Introduction
Obnam has a number of options for performance tuning. See the manual page for all the details. Below is an adapted excerpt of e-mails written by Lionel Bouton of how to test various values to find a good set for your situation. See the list archive for the e-mails: first and second.
Measurements
Tuning lru-size
and/or upload-queue-size
can make a significant
difference in performance.
Here follows some test results for this situation:
Data to backup stored on a btrfs volume on SSD: ~155000 files, 3.66GiB.
Local system: 64 bit Linux, Python 2.7.5, OpenSSH 6.6p1 with hpn patches.
Local CPU: Intel(R) Core(TM) i5-3317U CPU @ 1.70GHz (mostly idle).
Remote system: 64bit Linux, OpenSSH 6.6p1 with hpn patches, repository data on ext4 on standard SATA 7200rpm disk, large memory (everything should fit in memory, only writes should hit disk).
Very minimal changes in the data backed up during tests so successive backups only check for differences and backup transfers nearly no content.
Backup over WiFi (~1ms RTT, max speed over sftp ~3MB/s).
I use this command line without any configuration file:
obnam -r sftp://obnam@SERVER/~/repo --compress-with=deflate \
--client-name=CLIENT backup DIR
During testing I added --lru-size <l> --upload-queue-size <q>
with
different <l>
and <q>
values.
The resident memory of the Obnam process grows steadily (probably filling caches) until it hits a pretty stable ceiling (cache full or nothing new to put in cache) during the backup. It raises again rapidly at the very end (during commits/unlock/...). The value reported below is obtained either through the RES column reported by the htop utility or the RSS column reported by "ps aux" and is the max witnessed near the end of the backup.
Each combination was tested at least twice unless it was considered not interesting after the first run.
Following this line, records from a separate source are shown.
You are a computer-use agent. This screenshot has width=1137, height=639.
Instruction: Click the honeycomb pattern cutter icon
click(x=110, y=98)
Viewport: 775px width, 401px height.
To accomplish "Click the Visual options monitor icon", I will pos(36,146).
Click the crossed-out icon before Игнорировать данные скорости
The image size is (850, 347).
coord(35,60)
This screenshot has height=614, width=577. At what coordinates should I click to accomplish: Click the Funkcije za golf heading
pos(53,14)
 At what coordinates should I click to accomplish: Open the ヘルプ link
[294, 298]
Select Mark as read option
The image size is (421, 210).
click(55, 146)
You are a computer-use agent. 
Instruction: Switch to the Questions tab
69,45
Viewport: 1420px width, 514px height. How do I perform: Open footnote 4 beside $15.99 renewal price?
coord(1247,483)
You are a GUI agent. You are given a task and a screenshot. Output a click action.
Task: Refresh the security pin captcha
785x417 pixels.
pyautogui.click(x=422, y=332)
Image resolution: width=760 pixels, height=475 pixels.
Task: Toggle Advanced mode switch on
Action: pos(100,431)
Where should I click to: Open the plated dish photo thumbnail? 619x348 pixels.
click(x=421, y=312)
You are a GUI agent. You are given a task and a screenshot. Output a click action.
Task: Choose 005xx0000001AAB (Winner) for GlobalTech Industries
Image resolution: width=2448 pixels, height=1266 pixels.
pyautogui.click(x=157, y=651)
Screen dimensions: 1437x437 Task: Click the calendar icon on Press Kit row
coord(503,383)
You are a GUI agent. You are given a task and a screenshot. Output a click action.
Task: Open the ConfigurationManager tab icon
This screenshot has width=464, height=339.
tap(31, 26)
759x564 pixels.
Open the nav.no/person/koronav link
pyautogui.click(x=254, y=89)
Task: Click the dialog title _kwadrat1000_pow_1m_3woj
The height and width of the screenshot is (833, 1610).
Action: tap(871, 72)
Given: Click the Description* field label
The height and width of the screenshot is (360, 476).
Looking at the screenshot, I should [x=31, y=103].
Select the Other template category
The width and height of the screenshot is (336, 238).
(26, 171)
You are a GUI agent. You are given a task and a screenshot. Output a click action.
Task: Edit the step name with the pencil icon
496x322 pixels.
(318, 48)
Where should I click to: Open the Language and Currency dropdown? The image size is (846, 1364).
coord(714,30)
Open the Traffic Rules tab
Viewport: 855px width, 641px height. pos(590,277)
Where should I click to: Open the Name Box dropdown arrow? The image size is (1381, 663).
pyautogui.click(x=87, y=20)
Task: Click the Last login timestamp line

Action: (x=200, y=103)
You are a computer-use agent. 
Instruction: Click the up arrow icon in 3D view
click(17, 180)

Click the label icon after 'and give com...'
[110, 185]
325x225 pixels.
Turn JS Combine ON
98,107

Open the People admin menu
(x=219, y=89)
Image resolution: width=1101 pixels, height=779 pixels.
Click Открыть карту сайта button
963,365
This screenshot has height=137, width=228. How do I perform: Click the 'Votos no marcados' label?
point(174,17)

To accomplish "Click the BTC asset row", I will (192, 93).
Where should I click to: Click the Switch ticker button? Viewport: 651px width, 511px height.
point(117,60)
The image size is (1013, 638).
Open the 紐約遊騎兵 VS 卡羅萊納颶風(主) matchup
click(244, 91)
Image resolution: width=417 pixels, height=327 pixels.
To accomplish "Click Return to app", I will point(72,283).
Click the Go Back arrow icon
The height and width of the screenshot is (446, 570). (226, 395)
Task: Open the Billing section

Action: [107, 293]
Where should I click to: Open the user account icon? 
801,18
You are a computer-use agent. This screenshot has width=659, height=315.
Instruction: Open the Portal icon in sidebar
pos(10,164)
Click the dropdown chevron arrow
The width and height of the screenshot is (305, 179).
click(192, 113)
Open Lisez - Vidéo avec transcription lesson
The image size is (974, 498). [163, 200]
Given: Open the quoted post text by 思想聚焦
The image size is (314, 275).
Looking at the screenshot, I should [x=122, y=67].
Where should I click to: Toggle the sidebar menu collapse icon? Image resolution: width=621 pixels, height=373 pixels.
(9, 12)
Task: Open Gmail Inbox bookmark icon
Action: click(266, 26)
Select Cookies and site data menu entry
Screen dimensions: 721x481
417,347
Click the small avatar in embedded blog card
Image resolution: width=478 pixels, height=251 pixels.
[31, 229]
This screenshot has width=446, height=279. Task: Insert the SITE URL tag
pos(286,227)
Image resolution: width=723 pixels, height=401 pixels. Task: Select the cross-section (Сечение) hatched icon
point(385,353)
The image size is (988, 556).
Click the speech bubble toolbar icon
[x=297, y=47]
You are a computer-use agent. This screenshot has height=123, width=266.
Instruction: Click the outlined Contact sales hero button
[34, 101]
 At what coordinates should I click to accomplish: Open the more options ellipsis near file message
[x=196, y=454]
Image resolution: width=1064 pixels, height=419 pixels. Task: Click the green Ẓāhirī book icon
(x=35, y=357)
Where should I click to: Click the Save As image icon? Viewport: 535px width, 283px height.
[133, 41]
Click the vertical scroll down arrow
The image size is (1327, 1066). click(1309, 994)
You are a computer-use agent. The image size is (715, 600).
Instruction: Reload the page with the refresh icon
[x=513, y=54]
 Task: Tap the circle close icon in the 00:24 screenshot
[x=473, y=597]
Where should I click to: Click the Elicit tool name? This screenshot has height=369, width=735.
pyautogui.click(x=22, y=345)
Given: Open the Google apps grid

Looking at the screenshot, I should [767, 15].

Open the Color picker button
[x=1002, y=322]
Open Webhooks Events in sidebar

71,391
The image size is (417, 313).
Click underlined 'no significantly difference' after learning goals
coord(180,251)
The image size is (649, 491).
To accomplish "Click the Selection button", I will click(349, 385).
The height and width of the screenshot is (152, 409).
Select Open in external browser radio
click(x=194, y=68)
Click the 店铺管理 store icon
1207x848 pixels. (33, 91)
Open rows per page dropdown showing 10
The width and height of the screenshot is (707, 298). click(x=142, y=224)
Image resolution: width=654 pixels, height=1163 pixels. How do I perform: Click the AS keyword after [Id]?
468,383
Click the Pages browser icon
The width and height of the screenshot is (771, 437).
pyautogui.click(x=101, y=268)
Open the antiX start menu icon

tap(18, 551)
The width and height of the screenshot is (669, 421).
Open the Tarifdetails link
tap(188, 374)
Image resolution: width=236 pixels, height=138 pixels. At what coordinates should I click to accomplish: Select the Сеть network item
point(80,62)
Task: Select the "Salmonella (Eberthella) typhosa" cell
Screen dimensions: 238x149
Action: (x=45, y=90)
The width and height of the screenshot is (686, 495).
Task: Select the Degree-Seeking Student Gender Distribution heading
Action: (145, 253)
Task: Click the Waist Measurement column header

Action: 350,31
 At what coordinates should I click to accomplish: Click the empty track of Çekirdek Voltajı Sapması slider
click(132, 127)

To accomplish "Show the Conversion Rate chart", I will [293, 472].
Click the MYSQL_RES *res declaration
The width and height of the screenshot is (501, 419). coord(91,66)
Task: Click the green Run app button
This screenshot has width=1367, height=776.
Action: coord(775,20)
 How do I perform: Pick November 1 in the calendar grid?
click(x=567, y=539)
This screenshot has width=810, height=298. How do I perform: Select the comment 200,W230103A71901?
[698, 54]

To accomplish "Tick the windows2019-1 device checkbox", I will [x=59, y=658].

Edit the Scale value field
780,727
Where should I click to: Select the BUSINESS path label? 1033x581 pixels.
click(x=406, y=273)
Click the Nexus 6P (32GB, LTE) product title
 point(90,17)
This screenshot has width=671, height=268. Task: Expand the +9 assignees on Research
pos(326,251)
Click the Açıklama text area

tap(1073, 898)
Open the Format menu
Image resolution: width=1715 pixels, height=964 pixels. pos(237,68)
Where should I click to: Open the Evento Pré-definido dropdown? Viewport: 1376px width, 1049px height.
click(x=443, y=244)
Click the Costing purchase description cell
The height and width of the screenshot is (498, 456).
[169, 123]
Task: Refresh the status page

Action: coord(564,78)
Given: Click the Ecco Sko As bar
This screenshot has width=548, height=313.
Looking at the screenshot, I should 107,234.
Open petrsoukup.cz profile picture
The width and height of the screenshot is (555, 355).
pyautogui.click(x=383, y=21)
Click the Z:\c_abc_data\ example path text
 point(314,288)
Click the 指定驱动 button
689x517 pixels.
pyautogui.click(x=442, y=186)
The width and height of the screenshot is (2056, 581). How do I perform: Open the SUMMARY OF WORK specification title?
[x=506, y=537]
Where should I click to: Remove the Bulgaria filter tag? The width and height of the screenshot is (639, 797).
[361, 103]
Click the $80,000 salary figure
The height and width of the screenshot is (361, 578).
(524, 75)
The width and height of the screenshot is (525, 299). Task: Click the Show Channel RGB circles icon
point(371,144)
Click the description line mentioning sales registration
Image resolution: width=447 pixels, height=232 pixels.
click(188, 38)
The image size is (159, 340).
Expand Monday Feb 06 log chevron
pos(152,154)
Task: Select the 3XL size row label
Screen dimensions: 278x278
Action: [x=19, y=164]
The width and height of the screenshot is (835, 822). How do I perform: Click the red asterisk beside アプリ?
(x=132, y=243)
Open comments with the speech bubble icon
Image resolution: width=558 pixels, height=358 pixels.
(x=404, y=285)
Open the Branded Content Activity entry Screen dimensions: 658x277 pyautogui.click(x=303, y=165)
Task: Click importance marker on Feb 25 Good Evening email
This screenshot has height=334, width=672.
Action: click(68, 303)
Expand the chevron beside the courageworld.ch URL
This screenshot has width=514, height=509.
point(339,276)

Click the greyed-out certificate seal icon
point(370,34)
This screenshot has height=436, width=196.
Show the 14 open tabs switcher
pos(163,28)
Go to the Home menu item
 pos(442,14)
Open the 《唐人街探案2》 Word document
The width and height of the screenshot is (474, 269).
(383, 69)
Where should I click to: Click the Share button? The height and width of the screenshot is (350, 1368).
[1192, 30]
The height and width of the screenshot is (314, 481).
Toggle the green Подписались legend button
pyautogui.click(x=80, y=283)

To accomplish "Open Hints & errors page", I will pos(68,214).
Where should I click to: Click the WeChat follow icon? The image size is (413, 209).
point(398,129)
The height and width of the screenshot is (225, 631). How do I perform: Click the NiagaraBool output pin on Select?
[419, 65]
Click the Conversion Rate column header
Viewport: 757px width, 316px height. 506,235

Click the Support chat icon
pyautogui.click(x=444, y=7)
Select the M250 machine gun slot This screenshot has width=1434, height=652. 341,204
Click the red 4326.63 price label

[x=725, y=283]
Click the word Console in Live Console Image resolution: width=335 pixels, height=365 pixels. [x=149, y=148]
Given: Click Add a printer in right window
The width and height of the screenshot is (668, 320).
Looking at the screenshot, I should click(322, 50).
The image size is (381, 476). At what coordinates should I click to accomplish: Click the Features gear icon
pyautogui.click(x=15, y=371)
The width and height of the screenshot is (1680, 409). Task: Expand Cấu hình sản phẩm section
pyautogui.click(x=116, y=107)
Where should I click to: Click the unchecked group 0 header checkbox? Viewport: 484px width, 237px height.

Timing seems consistent enough given the systems involved (the system hosting the repository is often busy) and memory usage is very consistent across runs.
Default values as fetched from __init__.py
are: l=256, q=128.
| Conditions | Time | Memory |Number of runs |
+--------------------+-----------------+------------+----------------+
| default values | 22m21s - 24m51s | ~260M | 2 |
| l=10000, q=default | 13m45s - 15m03s | ~332M | 2 |
| l=default, q=250 | 08m23s - 10m29s | ~278M | 5 |
| l=default, q=350 | 02m42s - 02m49s | 272-276M | 2 |
| l=default, q=400 | 02m13s - 02m18s | 268-272M | 3 |
| l=default, q=500 | 02m10s - 02m16s | 267-272M | 3 |
| l=default, q=512 | 02m13s - 02m14s | 265-269M | 2 |
| l=512, q=512 | 01m55s - 02m06s | 322-326M | 3 |
| l=768, q=512 | 01m55s - 01m58s | 397-418M | 3 |
| l=1024, q=512 | 01m53s - 01m55s | 403-418M | 3 |
| l=2048, q=512 | 01m55s - 01m59s | 408-410M | 3 |
| l=4096, q=512 | ~01m58s | ~419M | 1 |
| l=default, q=600 | 02m14s - 02m26s | 269-272M | 4 |
| l=default, q=750 | 02m13s - 02m15s | 266-272M | 2 |
| l=default, q=1000 | 02m19s - 02m20s | ~266M | 2 |
| l=default, q=10000 | 02m23s - 02m35s | ~266M | 2 |
So in my configuration, when nearly no data changes between backups,
--lru-size=1024 --upload-queue-size=512
is at least 11x faster than the
default configuration.
Discussion
--upload-queue-size
seems to have the greatest effect without any
adverse effect (memory usage remains at the same level).
For a little extra boost with a small impact on memory usage, I can
increase --lru-size
to 1024.
Note that Obnam was using 100% of the CPU for most of the time in the
fastest configuration, replacing --verbose
with --quiet
didn't
change the running time.
Please note that the ideal settings for my backup configuration might differ from the ones for yours. You might get even better results after tuning of your own.
These parameters have a nice behaviour for tuning: upload-queue-size
doesn't seem to have much drawback if at all when being increased (it
begins to give signs of slowing down obnam at 10000 here but it might be
the performance variance inherent in my configuration) and increasing
lru-size
only increases memory usage a bit without slowing things
noticeably after reaching the ideal spot.
A good rule of thumb seems to try increasing one of these parameters by 2x or 4x and keep going at it until performance stops increasing.